# Cab Enclosures



## Chuck Smith (Dec 30, 1999)

Was wondering if this could easily be adapted for other machines. Maybe for skid steers, like others here were asking about?




























Looks like it attaches easily enough.

~Chuck


----------



## diggerman (May 19, 2001)

Sure, but it does not include the most expensive part and that is the door,a surround like this could cost as much as the side panels its replacing.The rear winow is easy to make out of plexi,I always left mine in year round.


----------



## CCSwanson (Sep 1, 2000)

just got off the phone with the local Bobcat dealer you can get a vinyl enclousure with door for around 200.00


----------



## diggerman (May 19, 2001)

Thats a good price but the door is still going to cost between $500 and $700


----------



## CCSwanson (Sep 1, 2000)

That was the cost of the whole thing. I have not seen it but I believe it is a clear vinyl window with a zipper


----------



## Chuck Smith (Dec 30, 1999)

Dig, this dozer was wide open, so I guess the enclosure is an improvement. They just put the cap on the stack too, last week they had an old bucket covering the stack pipe when the machine was parked.

I just put up the pics to give people ideas.
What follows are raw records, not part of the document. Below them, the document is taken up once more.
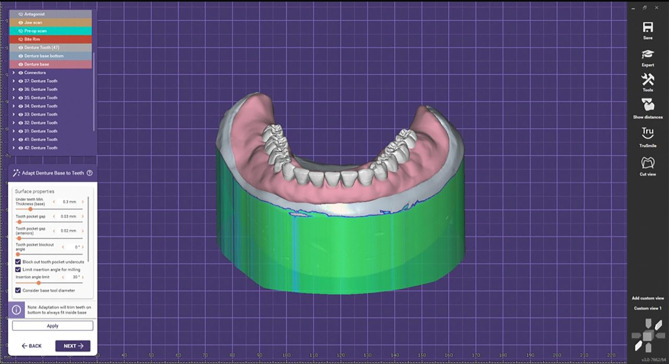The image size is (669, 364).
Task: Toggle Consider base tool diameter checkbox
Action: click(x=18, y=290)
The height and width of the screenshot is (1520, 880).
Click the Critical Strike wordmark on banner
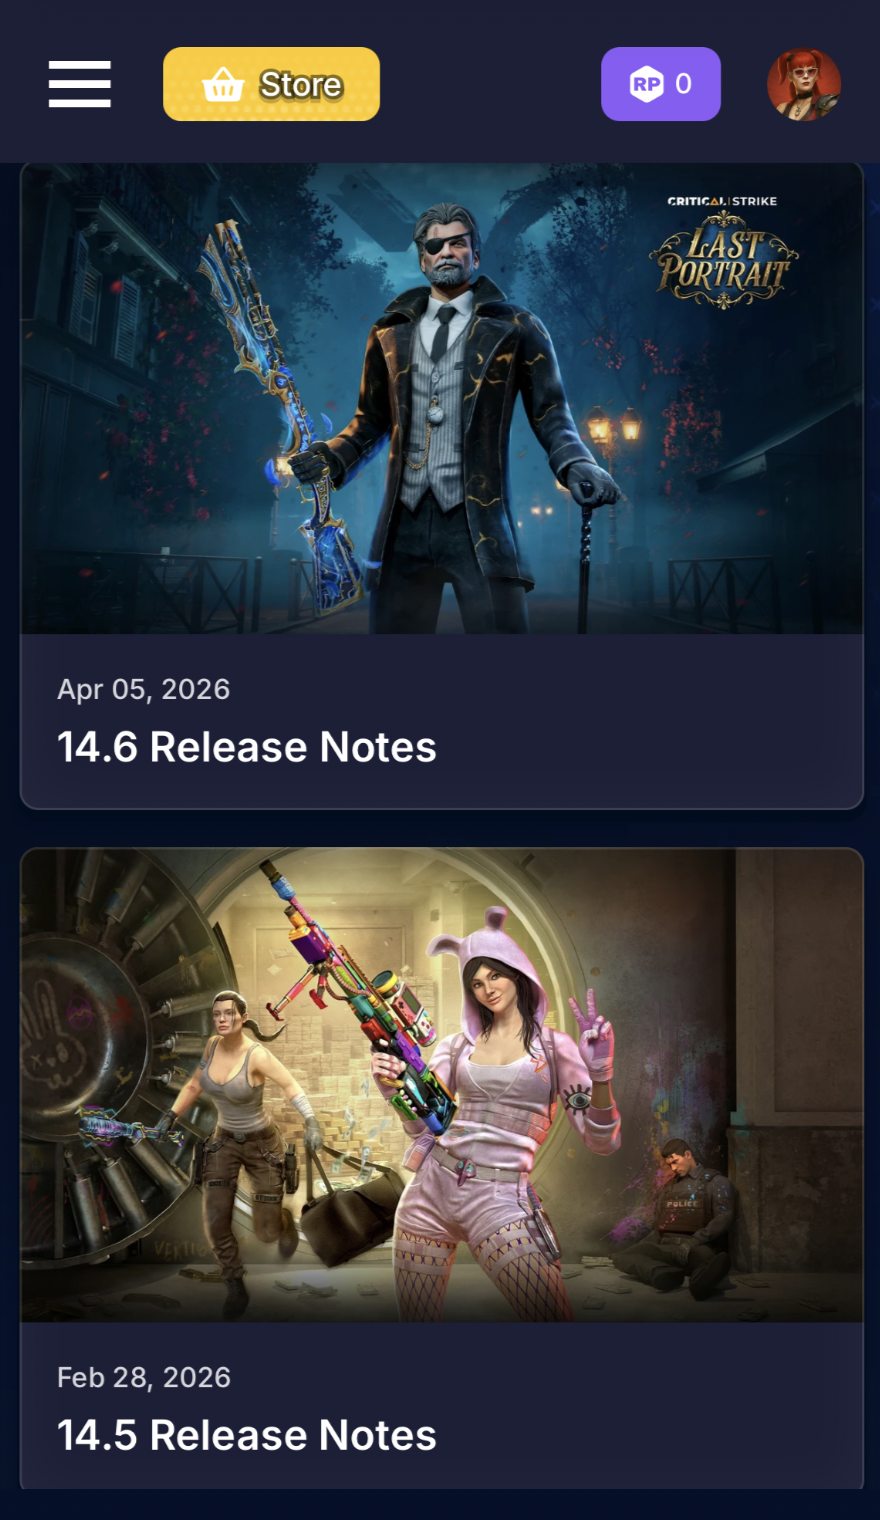[722, 201]
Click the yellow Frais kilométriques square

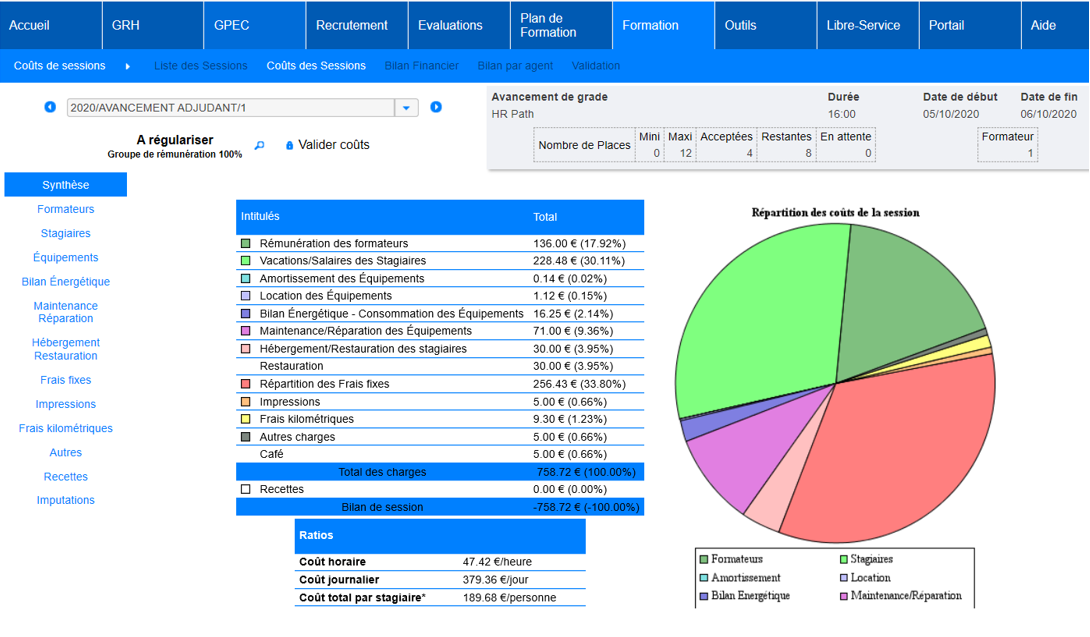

Naturally if you have a back winow, and doors already, it would make no sense to buy an enclosure like this.

~Chuck


----------



## diggerman (May 19, 2001)

Often times they also put a cover over the front of the radiator and run a tube over the hood to the front of the dash,then reverse the fan on the engine and blow all the hot air through the radiator then the tube and on to the operator.It's a suped up heat houser,and with the addition fo a plexi glass windsheild with a hole for the tube its alot better than being outside.

Even if you have a door and rear window gotta have one of these to cover up the sides. when I first started using a skidloader I did not have a very good front door so it was always cold,what I did was to cut a hole in a sleeping bag a put it around the heater and then climb in the bag and I stayed fairly warm.My new skidloader has heat and airconditioning with vents all over so staying warm and cool is easy.


----------